## ASSIGNMENT
The copy you return must begin at the line containing "Clear the search with the X icon" and end at the final line of the listing below, with every picture left out.

## EXERCISE DATA
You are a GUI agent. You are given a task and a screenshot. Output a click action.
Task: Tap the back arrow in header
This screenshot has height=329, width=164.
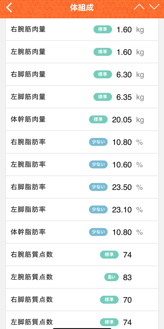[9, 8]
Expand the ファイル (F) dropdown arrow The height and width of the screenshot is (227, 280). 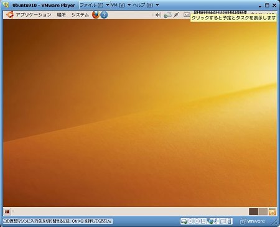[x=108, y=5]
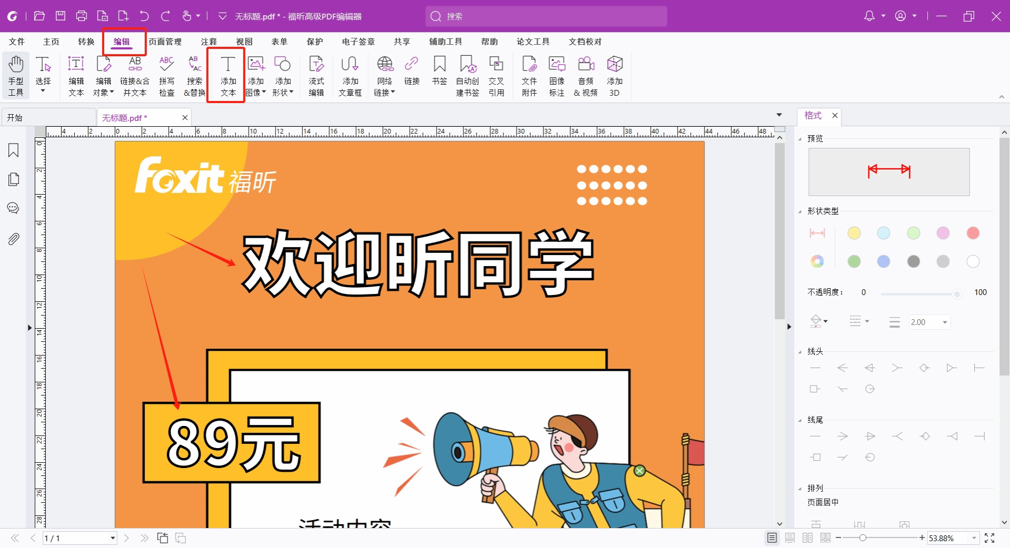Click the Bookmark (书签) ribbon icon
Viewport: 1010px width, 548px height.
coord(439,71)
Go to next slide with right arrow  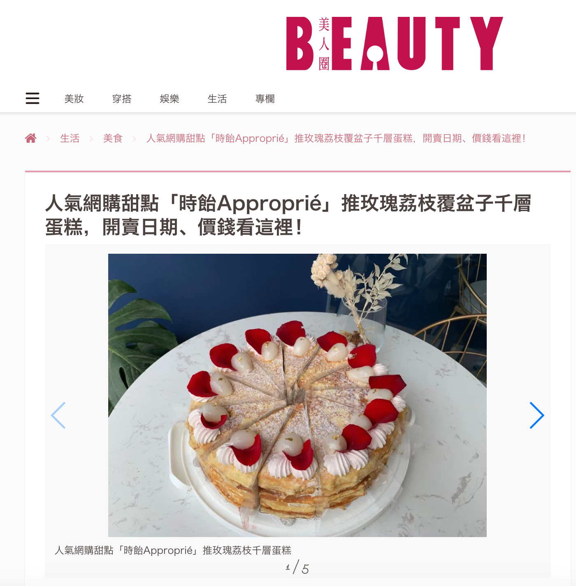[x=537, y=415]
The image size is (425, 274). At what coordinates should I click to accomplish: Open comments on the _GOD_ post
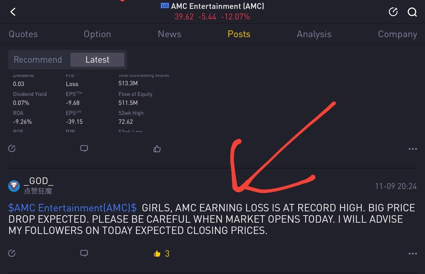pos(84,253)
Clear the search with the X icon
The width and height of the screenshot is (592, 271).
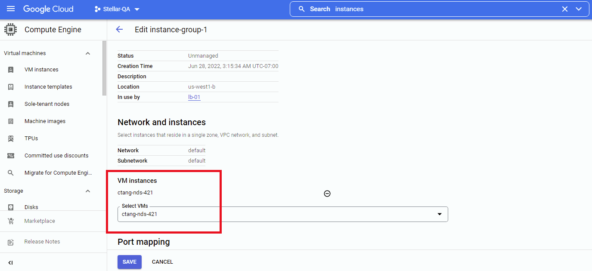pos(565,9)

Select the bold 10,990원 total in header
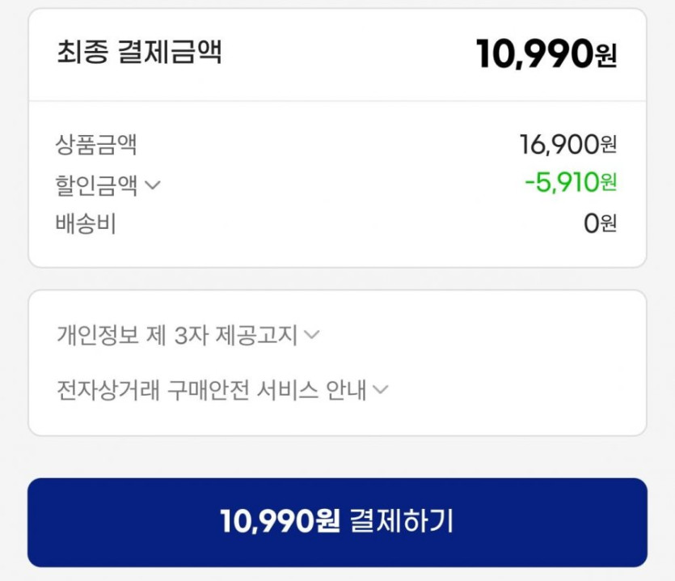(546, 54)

## REPLY TO THE EXERCISE
Clear the search with the X icon
The width and height of the screenshot is (592, 271).
pos(565,9)

Select the bold 10,990원 total in header
(546, 54)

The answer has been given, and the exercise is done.